Wholesale egg prices have fallen 54 per cent in the past four weeks to $3.91 per dozen on Friday, according to commodity price information service Expana.

The American Egg Board, a trade group that represents egg farmers, credited a lack of significant avian flu outbreaks in the past month and farmers’ efforts to rebuild their flocks for the plummeting prices.

Yet economists said that the precipitous drop accelerated days after US media reported that the justice department had opened an investigation into price gouging by egg producers. The high price of eggs had come to symbolise the continuing pain felt by US consumers from persistent inflation.

Advocacy groups for small farmers and consumers have long accused the country’s dominant egg producers — Cal-Maine Foods and Rose Acre Farms — of intentionally keeping prices high to increase profits.

“This suggests to me that the prices did not need to be as high as they were,” said David Anderson, a professor of economics and business at Centre College in Kentucky, “if they could be dropped seemingly so quickly and easily.”

Emily Metz, chief executive of the American Egg Board, dismissed the allegations as “conspiracy theories.” Cal-Maine Foods did not respond to a request for comment and Rose Acre Farms declined to comment.

“The egg industry is in the fight of our lives,” Metz said.

The avian flu epidemic began in 2022 but intensified in recent months, forcing farmers to cull some 30mn birds so far this year and creating an egg shortage that Metz expects to last at least until the end of the year. The price rises that followed increased scrutiny of the industry, which is heavily consolidated between a handful of companies.

“They get all they can until someone sees their hand in the cookie jar, and then they will back off real quick,” said Joe Maxwell, co-founder of advocacy group Farm Action.

Maxwell and other advocates say that the largest US egg producers are being significantly slower to rebuild their flocks than they were during the last bird flu outbreak in 2015, arguing that they may have intentionally limited egg supplies to keep prices elevated.

Cal-Maine Foods last month reported $356mn in gross quarterly profits, a fourfold increase from a year prior.

Jeremy Horpedahl, an economics professor at the University of Central Arkansas, said he was “sceptical” that farmers would be able to successfully fix prices without illegally co-ordinating with one another, of which there is no evidence.

Agriculture secretary Brooke Rollins credited the Trump administration’s $1bn plan to lower prices by importing eggs and expanding relief for affected farmers among other measures.

Yet Amy Smith, vice-president at food and agriculture consultancy Advanced Economic Solutions, said it was “still too soon” to see any impact from Trump’s efforts.
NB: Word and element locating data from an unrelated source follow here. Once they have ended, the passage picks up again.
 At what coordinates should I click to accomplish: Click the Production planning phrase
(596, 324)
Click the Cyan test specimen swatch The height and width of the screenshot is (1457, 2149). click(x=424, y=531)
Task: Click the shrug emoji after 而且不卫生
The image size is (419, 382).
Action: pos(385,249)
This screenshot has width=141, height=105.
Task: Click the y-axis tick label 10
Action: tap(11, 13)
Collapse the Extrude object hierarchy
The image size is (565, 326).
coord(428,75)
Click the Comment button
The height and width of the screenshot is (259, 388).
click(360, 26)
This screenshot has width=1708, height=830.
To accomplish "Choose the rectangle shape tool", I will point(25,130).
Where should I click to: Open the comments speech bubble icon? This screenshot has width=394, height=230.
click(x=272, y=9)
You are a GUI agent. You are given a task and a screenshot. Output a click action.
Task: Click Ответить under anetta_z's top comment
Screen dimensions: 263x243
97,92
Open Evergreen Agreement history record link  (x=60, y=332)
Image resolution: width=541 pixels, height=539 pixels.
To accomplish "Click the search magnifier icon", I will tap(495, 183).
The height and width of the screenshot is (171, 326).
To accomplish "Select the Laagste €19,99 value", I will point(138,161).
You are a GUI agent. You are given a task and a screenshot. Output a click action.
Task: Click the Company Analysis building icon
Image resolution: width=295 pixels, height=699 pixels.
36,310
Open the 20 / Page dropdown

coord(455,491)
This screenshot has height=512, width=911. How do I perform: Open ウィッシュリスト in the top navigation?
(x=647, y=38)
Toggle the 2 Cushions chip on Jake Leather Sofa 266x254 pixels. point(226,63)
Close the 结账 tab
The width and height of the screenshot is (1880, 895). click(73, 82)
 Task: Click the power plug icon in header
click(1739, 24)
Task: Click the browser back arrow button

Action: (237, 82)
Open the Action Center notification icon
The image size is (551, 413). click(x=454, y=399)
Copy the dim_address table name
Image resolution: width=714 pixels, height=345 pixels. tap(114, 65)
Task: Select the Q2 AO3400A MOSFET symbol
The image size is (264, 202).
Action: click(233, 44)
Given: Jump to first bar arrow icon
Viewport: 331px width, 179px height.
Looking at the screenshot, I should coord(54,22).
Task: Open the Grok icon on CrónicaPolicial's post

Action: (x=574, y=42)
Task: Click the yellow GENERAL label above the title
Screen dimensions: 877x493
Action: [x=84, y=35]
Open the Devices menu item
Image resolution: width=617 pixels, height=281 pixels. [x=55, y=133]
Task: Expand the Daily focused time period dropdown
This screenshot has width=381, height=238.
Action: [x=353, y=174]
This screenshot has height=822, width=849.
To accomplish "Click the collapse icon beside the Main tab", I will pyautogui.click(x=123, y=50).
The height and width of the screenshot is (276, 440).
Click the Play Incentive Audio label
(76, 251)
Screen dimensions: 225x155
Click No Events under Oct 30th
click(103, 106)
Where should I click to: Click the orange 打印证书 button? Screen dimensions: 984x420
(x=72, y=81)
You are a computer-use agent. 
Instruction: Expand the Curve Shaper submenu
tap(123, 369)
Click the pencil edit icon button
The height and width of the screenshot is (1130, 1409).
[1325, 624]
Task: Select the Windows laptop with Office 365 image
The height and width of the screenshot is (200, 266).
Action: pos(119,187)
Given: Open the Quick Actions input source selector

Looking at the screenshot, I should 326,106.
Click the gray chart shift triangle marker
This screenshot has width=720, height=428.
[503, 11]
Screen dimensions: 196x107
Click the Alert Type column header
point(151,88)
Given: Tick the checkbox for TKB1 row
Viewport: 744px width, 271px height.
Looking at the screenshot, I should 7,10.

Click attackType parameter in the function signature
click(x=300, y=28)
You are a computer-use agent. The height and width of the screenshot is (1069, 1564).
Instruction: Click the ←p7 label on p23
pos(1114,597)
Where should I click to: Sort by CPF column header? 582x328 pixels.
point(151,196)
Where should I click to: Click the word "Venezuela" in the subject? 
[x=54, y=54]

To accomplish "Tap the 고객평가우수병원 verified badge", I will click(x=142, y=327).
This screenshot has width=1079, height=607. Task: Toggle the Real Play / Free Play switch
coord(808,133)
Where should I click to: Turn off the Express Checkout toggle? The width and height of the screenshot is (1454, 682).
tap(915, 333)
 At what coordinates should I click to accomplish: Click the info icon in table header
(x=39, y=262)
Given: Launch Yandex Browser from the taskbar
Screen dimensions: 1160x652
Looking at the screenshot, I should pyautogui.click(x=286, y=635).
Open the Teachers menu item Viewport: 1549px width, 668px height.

The imported eggs were enough to “cover brunch for one day in this country”, she added.

While retailers and restaurant owners welcomed the price drop after selling eggs at a loss for months, consumers are still paying near record prices at the grocery store. A dozen grade-A large eggs cost $5.90 last month in US cities on average, a 97 per cent increase from a year earlier and the most in more than a decade, according to the Bureau of Labor Statistics.

Horpedahl said that while grocery store prices had fallen by as much as a dollar per dozen in some places — prices are now closer to $4 per dozen in Texas — it could be weeks before most US shoppers see relief. Current inventories were probably purchased at higher wholesale prices and retailers would want to recoup their investment, he said.

“Everyone is asking if this price decrease is for real and if it is going to last,” Anderson at Centre College said. “No one is sure what is going to happen.”